Concepts for detection of extraterrestrial life/Chapter 10
The Wolf Trap
When Professor Wolf Vishniac conceived a device to search for life in space it was inevitable that his biologist friends would name it the “Wolf trap.” The original Wolf trap was built to demonstrate on Earth the feasibility of detecting automatically the growth of micro-organisms on Mars. When operated either on the laboratory floor or outdoors, the feasibility model signals bacterial growth within a few hours after activation.
The heart of the Wolf trap is a growth chamber with an acidity (pH) detector and a light sensor; the former senses the changes in acidity which almost inevitably accompany the growth of micro-organisms, while the latter detects changes in the amount of light passing through the growth chamber. Micro-organisms, such as bacteria, turn a clear culture medium turbid (cloudy) when they grow. It is the change in turbidity which the light sensor measures. The pH measurement complements the turbidity measurement by providing an independent check on growth and metabolism. When either or both of these changes occur, the sensors can communicate this information to a telemetering device which in turn relays the results back to Earth.
The reason for first searching for micro-organisms on Mars is that even in the absence of higher plants and animals, the basic ecology (the interactions between the organisms in a biological community) would not be changed; it is possible to maintain a planetary ecology by micro-organisms alone, though not by animals and higher plants in the absence of micro-organisms.

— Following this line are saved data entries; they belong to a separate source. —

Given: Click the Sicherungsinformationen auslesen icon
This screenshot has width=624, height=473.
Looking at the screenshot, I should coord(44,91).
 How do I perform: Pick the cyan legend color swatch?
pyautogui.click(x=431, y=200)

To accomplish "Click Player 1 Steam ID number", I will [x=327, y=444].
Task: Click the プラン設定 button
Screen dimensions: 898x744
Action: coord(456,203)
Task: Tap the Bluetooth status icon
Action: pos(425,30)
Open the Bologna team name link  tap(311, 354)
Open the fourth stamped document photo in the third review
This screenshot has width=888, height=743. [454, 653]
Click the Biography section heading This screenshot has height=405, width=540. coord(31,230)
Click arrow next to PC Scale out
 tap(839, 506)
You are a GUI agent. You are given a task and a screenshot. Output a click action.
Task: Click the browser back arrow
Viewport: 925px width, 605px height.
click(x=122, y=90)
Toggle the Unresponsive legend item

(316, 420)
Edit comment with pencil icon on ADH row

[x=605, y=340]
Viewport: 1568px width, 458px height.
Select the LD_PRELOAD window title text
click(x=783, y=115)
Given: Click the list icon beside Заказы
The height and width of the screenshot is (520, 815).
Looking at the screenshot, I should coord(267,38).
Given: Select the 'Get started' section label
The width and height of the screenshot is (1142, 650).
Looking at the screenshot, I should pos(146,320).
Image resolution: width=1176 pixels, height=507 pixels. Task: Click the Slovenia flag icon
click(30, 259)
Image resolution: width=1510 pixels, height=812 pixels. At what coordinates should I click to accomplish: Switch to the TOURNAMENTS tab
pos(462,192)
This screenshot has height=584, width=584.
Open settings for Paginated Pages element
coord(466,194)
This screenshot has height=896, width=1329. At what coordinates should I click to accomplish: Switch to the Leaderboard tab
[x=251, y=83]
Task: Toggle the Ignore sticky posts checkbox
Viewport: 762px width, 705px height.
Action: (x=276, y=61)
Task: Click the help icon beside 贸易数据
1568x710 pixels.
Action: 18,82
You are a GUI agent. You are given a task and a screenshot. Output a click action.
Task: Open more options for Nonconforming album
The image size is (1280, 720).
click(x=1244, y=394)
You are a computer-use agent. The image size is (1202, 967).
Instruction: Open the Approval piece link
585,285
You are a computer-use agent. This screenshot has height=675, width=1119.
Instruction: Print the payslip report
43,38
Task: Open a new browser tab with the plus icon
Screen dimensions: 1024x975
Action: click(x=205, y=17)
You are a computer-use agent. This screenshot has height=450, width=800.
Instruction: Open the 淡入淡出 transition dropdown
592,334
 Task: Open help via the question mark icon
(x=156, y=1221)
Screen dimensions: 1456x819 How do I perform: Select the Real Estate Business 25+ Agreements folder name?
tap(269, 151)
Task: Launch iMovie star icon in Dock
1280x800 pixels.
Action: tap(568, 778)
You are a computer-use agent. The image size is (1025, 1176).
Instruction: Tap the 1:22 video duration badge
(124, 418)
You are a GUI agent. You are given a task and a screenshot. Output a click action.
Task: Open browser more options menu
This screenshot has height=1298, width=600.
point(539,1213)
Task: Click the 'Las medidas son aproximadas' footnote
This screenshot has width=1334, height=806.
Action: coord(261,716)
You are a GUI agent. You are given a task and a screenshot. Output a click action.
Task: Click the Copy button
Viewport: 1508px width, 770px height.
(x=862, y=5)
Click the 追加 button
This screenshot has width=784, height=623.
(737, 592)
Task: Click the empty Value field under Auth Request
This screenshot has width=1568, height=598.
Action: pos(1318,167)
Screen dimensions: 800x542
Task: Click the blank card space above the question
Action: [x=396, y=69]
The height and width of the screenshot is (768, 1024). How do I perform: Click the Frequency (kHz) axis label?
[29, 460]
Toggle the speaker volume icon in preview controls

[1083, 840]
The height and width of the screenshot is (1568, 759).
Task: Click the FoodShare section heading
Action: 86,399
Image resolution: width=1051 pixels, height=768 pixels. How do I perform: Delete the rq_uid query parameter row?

The biological reasoning behind the particular approach of the Wolf trap was presented by Professor Vishniac as follows. All of the organisms of an environment must have a source of raw materials and energy for growth. Some, like the green plants, can use light energy to manufacture energy-rich chemicals (food); this process is named photosynthesis. Others, like humans, must consume either the photosynthetic plants, or animals which subsist on the plants, for energy requirements. In photosynthesis plants consume carbon dioxide; animals eat the plants and produce carbon dioxide. Such an interdependent cycling of raw materials is common within a biological environment. A consideration of a known environment allows one to predict with reasonable accuracy the type of micro-organism that will flourish in it. Such predictions have nothing to do with the size and shape of the micro-organism, nor with its microscopic appearance or its molecular structure. They only deal with its physiology: activities, such as photosynthesis, which would enable an organism to flourish in such an environment.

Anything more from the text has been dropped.